Occasionally one hears an argument for protectionism that protectionist rates will eventually lead to lower prices. The argument they make is a customized form of the Argument for baby industry: Domestic companies do not expand due to the presence of foreign competition. Rates will force foreign competition from the market. The prices will rise, so new domestic companies are formed. These new companies enter the market and push prices to the pre-Tariff level (or even below the pre-Tariff level). In short, rates enable companies to expand their scale and lower prices.
Just like the argument of the children’s industry, one can make an internal coherent prediction for rates in this sense. But, just like the argument of the children’s industry, it suffers from the same fatal mistake: rates are not necessary to achieve these goals. If it was profitable for companies to operate on such a scale that they match or beat the free trade price, they would already do this. The presence of capital markets ensures that the profit options of those companies can be realized. Given all the political issues with rates, it is quite unlikely that the political market would be better suited to realize those profit options than the companies themselves and investors; I just find it difficult to believe that these people who are profit seekers would leave billions of dollars on the table. In short, If companies can equal the free trade price, they would already do that.
Financial markets allocate resources over time. By borrowing, companies and individuals can sacrifice some consumption in the future for consumption now. Especially companies borrow to expand, to finance new technology, to finance new projects, etc., which can take years to pay. These types of transactions always occur, for the melody of trillion dollars per day. How can politicians identify profit chances in the right way that know on knowing that don’t know?

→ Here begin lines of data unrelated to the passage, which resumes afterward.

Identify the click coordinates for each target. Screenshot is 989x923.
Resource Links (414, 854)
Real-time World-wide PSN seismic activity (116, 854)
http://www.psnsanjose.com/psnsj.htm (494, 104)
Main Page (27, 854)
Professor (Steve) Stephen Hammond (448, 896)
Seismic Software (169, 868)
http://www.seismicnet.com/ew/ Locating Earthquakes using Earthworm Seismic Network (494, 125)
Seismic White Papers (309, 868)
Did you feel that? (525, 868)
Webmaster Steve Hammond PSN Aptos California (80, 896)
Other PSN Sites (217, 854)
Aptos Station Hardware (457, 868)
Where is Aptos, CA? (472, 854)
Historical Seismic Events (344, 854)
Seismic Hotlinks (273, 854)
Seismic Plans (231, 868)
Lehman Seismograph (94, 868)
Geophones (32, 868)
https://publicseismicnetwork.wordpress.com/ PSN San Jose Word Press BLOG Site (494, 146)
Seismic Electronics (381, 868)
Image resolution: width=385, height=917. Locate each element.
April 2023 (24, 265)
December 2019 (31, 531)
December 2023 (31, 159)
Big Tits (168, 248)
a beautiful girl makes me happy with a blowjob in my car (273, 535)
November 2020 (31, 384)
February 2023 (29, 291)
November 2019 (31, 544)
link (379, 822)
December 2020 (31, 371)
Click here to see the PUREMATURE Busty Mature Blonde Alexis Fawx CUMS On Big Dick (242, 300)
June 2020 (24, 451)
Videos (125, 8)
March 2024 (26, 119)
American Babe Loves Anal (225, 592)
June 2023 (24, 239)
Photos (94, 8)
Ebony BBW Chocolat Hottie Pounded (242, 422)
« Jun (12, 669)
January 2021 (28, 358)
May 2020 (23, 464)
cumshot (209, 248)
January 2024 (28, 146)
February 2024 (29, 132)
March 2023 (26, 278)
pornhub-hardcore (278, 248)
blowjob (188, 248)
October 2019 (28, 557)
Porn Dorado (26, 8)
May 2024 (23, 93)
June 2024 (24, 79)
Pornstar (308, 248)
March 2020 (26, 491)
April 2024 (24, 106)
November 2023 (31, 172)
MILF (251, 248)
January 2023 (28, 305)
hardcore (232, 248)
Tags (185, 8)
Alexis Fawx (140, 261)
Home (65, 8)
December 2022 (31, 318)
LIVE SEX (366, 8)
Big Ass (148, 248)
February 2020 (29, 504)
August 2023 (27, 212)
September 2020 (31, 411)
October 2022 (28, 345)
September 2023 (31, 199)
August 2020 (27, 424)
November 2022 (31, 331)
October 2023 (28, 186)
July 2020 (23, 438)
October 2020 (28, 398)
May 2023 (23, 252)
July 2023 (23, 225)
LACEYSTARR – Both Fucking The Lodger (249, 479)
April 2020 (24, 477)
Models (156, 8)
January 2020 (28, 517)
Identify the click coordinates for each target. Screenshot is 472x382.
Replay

In comparison, the imposition of rates is a long public process. There are debates, votes, public hearings, etc. If, by a miracle, the political process was able to better identify profit options than the market participants, it would become a public knowledge as soon as the rate was announced. Investors of all stripes would hurry to the affected markets, who would like to grab the profit opportunities. The rates would be made reliable.
In short, while it is possibly For rates to lower prices, it is quite unlikely. Best Case Scenario, the rates simply make the status quo again, but with more steps. Since rates are not costless (there are administrative costs such as collection and enforcement), this suggests that the use of rates for lower prices would still be a worse outcome than the outcome of the free market.